| Directions |
(A) According to the Irish redundancy FAQ, what is the gross pay ceiling used when calculating a statutory redundancy payment?
(B) Carry on the Irish redundancy FAQ from where it stops.

Independent Information on Redundancy in Ireland

Text Box: Frequently Asked Questions
Answered by The Department of Enterprise Trade and Employment 

Is a redundancy lump sum payment taxable?
A statutory redundancy lump sum, which under the law must be paid, is entirely tax-free. Only a payment above and beyond the statutory payment (an ex-gratia payment) is taxable –and only when it goes over a certain limit. For information on this, contact the Telephone Information Office of the Revenue Commissioners at 1890 60 50 90. 

What is the present standard formula for calculating a redundancy payment?
Under the Redundancy Payments Act, 2003, an eligible employee who is declared redundant on or after 25th May, 2003 is entitled to two weeks statutory redundancy payment for every year of service between the age of 16 and 66. Employees who have reached 66 years of age and whose date of termination is on or after the 8th of May 2007 are now eligible for a redundancy payment. A bonus week is added to this. All of this is based on gross pay subject to the “ceiling” of €600. This ceiling is adjusted every few years.

| Collected material |
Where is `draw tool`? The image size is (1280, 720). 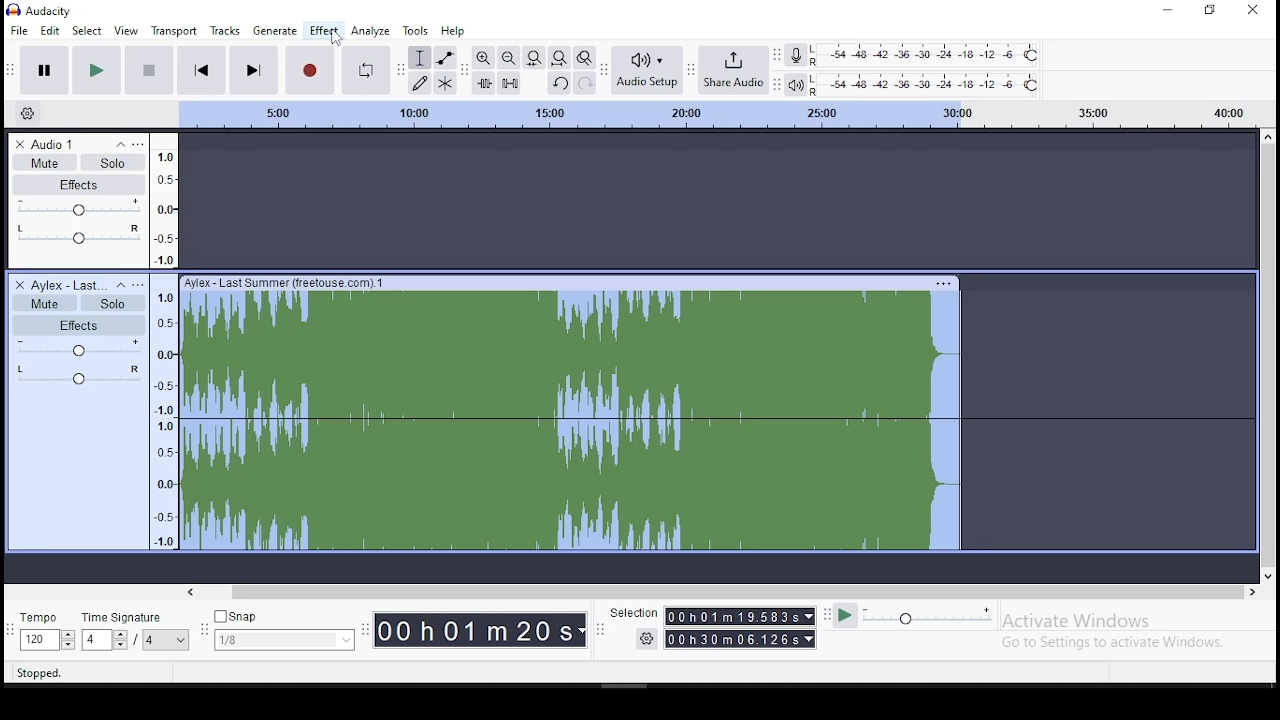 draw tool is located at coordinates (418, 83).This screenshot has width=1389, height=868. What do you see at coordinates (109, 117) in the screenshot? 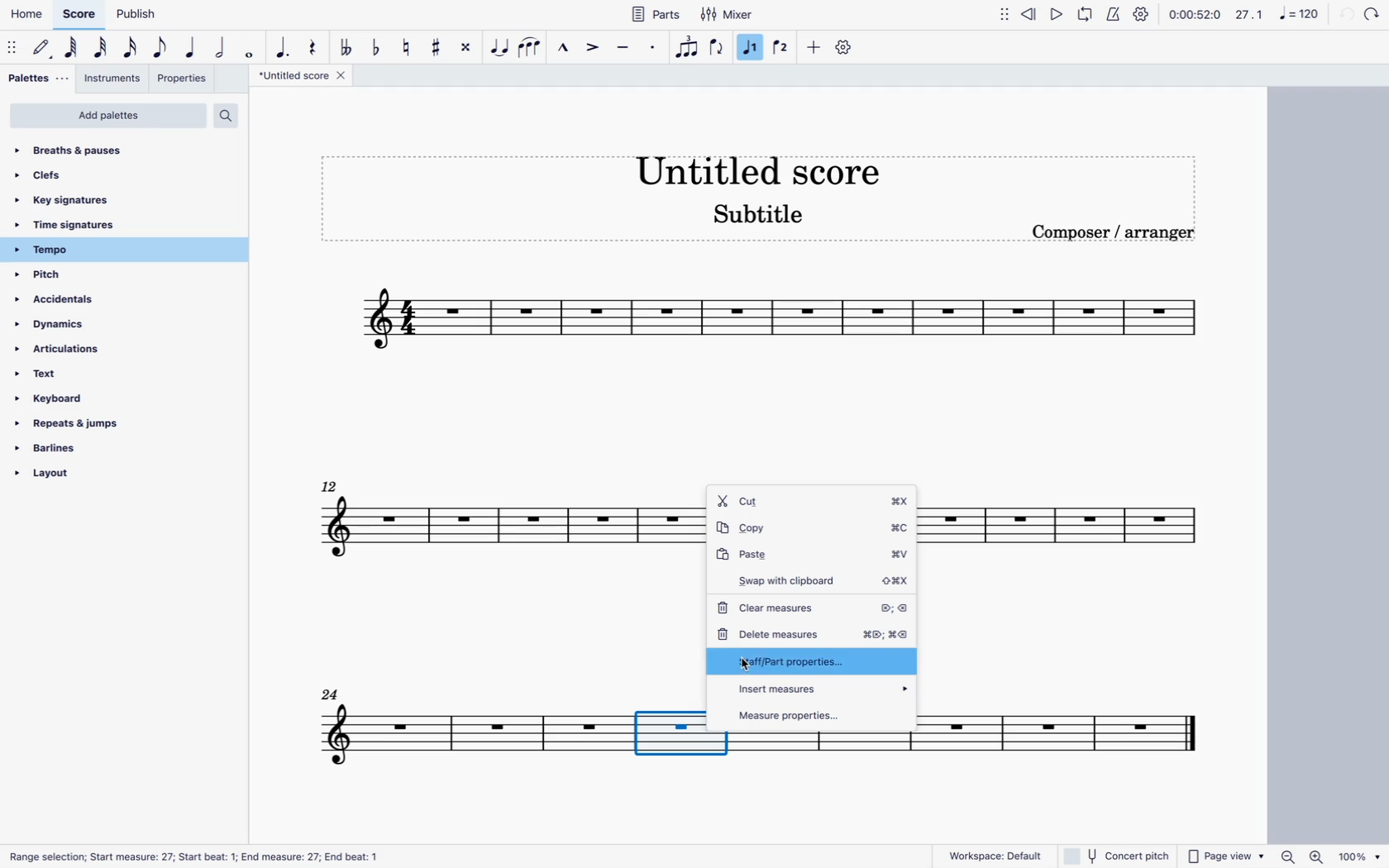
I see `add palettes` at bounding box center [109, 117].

| Results for each task |
(A) €600

(B)
What is the position regarding the redundancy rights of Part-Time Workers?
The Redundancy Payments Act 2003 has secured the rights of part-time workers to a statutory redundancy payment through amending insurability requirements for redundancy to bring them into line with the Social Welfare Acts and the Protection of Employees (Part-Time Work) Act 2001. This is in line with the provision of the 2001 Act that part-time employees cannot be treated in a less favourable manner than comparable full-time employees in relation to conditions of employment. In particular, there is recognition for the rights of workers to statutory redundancy in the following cases – (a) casual employment, (b) subsidiary employment (where a person depends on another employment for his/her livelihood) and (c) employment of inconsiderable extent i.e. very low wage.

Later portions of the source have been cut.